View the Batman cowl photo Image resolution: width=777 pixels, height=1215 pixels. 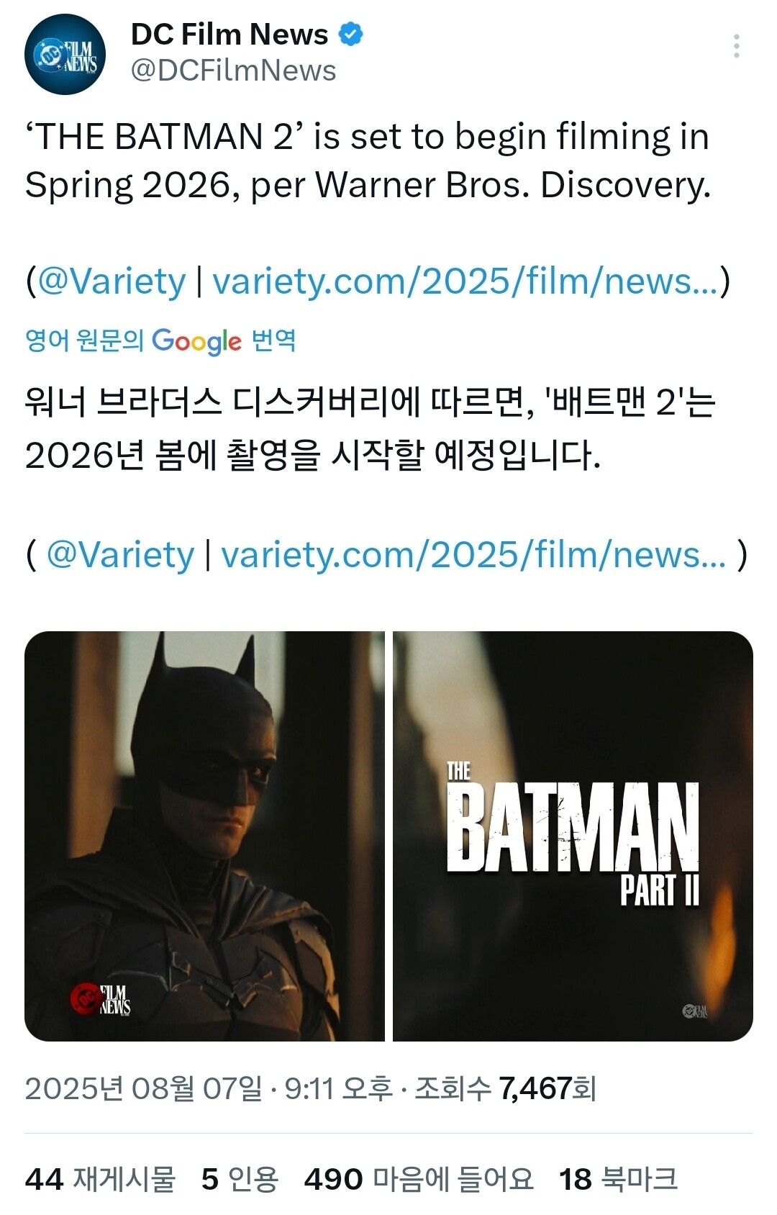coord(204,836)
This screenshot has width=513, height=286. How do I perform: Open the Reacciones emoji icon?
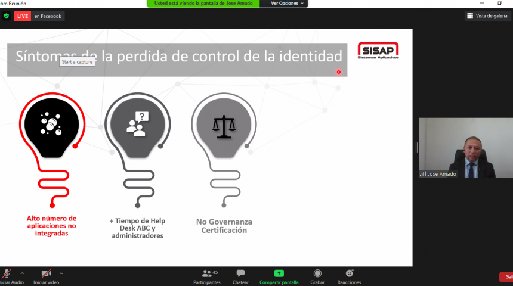click(x=350, y=273)
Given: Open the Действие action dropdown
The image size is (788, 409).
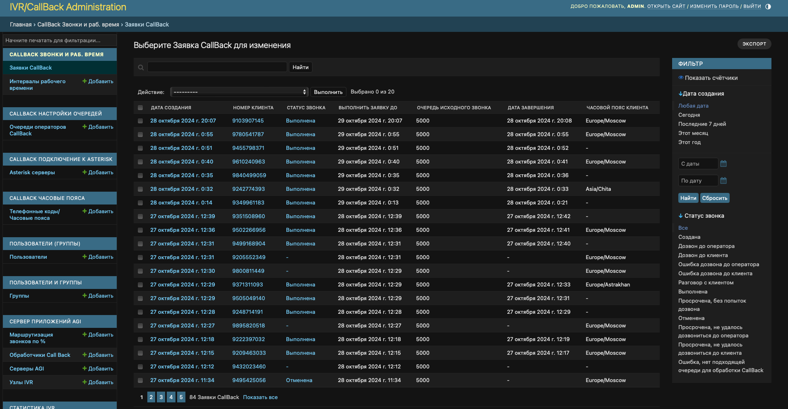Looking at the screenshot, I should click(240, 92).
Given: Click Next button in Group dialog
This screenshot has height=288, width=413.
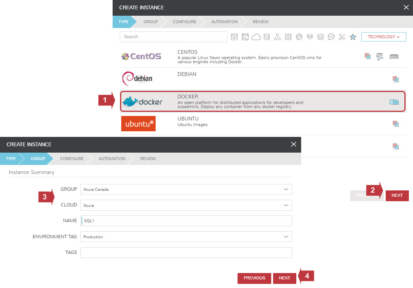Looking at the screenshot, I should pyautogui.click(x=284, y=278).
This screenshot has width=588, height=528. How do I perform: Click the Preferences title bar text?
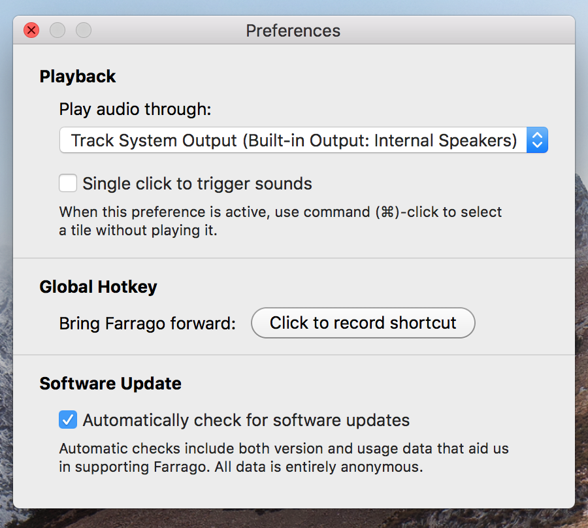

══════════

■ **Assigned task**
Reproduce exactly, without any picture, the lines from the one bearing "Given: Open the Действие action dropdown" to the last line of the records above.

■ **Exercise answer**
Given: Open the Действие action dropdown
The image size is (788, 409).
Looking at the screenshot, I should click(240, 92).
Given: Click Next button in Group dialog
This screenshot has height=288, width=413.
Looking at the screenshot, I should pyautogui.click(x=284, y=278).
This screenshot has width=588, height=528. How do I perform: Click the Preferences title bar text?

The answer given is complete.